In [1]:
!pip install youtube-transcript-api
!pip install nltk



In [2]:
from youtube_transcript_api import YouTubeTranscriptApi
from transformers import pipeline
import torch
import re

import re

def split_into_sentences(text):
    """Advanced sentence splitter using regex that preserves technical terms"""
    # Preserve common technical patterns (e.g., v1.0, 2.0, etc.)
    text = re.sub(r'(?<=\d)\.(?=\d)', '[DOT]', text)
    sentences = re.split('[.!?]+(?=(?:[^"]*"[^"]*")*[^"]*$)', text)
    return [s.replace('[DOT]', '.').strip() for s in sentences if s.strip()]
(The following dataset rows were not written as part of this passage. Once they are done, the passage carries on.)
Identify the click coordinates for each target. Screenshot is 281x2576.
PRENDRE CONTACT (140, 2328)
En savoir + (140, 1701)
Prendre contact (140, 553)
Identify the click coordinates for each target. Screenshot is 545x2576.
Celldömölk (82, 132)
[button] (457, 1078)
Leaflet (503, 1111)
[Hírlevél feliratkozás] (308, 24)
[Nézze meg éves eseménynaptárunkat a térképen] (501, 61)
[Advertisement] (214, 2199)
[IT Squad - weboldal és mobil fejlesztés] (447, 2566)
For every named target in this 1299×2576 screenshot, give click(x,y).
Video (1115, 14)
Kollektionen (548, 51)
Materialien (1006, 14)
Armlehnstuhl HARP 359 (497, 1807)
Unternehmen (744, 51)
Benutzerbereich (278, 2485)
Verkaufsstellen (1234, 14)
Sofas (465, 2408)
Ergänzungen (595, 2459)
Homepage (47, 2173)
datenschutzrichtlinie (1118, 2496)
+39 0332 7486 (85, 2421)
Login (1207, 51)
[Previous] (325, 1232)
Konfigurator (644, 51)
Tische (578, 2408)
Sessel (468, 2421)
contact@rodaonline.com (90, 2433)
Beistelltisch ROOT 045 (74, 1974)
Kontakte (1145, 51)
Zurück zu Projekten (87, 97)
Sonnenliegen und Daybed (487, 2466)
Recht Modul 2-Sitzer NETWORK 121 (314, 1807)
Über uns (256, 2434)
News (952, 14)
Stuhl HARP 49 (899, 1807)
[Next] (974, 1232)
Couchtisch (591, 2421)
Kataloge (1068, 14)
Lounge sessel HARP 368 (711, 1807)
def preprocess_text(text):
    """Enhanced text preprocessing to maintain technical context"""
    # Clean up common transcript artifacts
    text = re.sub(r'\s+', ' ', text)
    text = re.sub(r'\[.*?\]', '', text)
    # Preserve technical terms and numerical data
    text = re.sub(r'(\d+(\.\d+)?)', r' \1 ', text)
    return text.strip()

def summarize_youtube_captions(video_id):
    """
    Creates comprehensive technical summaries of YouTube videos using advanced NLP
    """
    try:
        transcript = YouTubeTranscriptApi.get_transcript(video_id, languages=["en"])
    except Exception as e:
        print(f"Error getting transcript: {e}")
        return None

    # Enhanced transcript processing
    captions = " ".join([segment['text'] for segment in transcript if segment['text'].lower() != "foreign"])
    captions = preprocess_text(captions)

    if not captions.strip():
        return "No captions found for this video."

    # Initialize advanced summarization pipeline
    device = 0 if torch.cuda.is_available() else -1
    print(f"Using device: {'CUDA' if device == 0 else 'CPU'}")

    summarizer = pipeline(
        "summarization",
        model="facebook/bart-large-cnn",
        device=device,
        framework="pt"
    )

    # Create sophisticated chunks maintaining context
    max_chunk_size = 1024
    overlap_size = 100  # Overlap between chunks for context preservation
    chunks = []
    sentences = split_into_sentences(captions)

    current_chunk = []
    current_length = 0

    for i, sentence in enumerate(sentences):
        current_chunk.append(sentence)
        current_length += len(sentence)

        if current_length >= max_chunk_size:
            chunk_text = " ".join(current_chunk)
            chunks.append(chunk_text)
            # Keep last few sentences for context overlap
            overlap_sentences = current_chunk[-3:]  # Keep last 3 sentences
            current_chunk = overlap_sentences
            current_length = sum(len(s) for s in overlap_sentences)

    if current_chunk:
        chunks.append(" ".join(current_chunk))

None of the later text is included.